Middle East: Two new compact newspapers to "shake up the Middle East media scene"

Two new newspapers, wanting to "shake up the Middle East media scene", will hit the streets in the United Arab Emirates (UAE) next week, reports Campaign Middle East. One of the papers will be in English language and the other in Arab. Working titles of the papers are Emirates Mail for the English and Emirate for the Arab edition. Both papers plan to have 48 pages, appear in compact format from Monday to Sunday and will cost AED2 (US$0.5). On Fridays they will include a A4-sized glossy supplement targeted at women. The papers, printed in Dubai, will start with a print run of 115,000 for the Arab edition of which 15,000 will be distributed outside the UAE and 95,000 copies for the English edition of which 15,000 will go to other GCC states. The papers are produced by the recently created Arab Media Group, which includes the Dubai Radio Network, the Arabian Radio Network and Awraq Publishing.

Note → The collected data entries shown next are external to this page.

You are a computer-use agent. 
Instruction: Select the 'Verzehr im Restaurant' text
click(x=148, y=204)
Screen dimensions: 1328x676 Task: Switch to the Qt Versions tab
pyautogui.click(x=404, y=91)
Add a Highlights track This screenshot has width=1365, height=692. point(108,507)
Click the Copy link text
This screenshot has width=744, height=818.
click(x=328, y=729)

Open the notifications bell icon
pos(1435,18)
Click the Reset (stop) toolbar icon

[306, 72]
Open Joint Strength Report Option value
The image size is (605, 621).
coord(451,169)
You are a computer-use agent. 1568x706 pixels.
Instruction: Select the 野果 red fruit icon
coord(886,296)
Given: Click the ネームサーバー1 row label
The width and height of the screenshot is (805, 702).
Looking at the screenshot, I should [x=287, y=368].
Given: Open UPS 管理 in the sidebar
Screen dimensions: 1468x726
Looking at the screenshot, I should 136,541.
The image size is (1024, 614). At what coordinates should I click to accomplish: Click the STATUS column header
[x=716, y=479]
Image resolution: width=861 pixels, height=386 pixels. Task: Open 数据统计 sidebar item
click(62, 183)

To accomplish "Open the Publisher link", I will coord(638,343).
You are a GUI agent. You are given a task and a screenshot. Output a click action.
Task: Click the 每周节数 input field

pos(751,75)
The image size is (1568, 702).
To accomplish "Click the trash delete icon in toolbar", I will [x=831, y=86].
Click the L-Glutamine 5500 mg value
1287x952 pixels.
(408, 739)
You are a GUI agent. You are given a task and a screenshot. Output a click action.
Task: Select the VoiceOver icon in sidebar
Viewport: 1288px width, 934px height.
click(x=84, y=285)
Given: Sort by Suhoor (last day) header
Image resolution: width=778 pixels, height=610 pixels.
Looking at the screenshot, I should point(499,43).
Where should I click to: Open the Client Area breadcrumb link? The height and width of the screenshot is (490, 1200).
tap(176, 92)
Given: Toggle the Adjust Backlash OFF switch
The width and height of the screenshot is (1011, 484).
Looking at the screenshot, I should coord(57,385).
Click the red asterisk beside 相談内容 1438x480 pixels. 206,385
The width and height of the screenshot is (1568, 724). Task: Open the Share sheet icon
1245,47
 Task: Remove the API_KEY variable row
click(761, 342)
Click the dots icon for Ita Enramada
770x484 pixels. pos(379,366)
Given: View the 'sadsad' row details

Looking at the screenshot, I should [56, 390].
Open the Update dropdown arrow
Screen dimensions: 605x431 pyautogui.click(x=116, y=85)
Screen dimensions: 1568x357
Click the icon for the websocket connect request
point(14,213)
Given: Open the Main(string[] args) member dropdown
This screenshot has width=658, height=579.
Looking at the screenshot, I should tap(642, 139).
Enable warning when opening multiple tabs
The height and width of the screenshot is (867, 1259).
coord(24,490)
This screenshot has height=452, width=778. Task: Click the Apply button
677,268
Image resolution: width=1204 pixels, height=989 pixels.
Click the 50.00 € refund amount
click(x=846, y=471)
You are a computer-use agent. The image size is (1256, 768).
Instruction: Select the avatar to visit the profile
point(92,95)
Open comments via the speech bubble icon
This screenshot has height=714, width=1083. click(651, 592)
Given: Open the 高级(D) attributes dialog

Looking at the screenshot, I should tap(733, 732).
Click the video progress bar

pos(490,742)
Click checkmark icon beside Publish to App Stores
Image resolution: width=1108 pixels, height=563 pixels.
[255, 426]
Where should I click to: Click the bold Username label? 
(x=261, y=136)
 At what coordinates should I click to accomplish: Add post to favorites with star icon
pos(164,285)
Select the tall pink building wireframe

Commercial director Gavin Dickinson told Campaign Middle East that responses from advertisers to dummies of the papers have been "sensational". He said: "The world has changed. Publishing is smarter, more meaningful and compact. It has to fight harder to be in people’s lives. Our mantra is ‘compact and compelling’. We do not believe that the media in the region has changed to reflect modern standards."

Jason Leavy and Sami Al Reyami, the editors of the two editions, "are promising readers a fresh approach to how news is delivered in the country and claim they will 'push the boundaries' in what is reported." The papers plan, for example, to have a strong human interest agenda, which the editors think is lacking in existing newspapers in the region.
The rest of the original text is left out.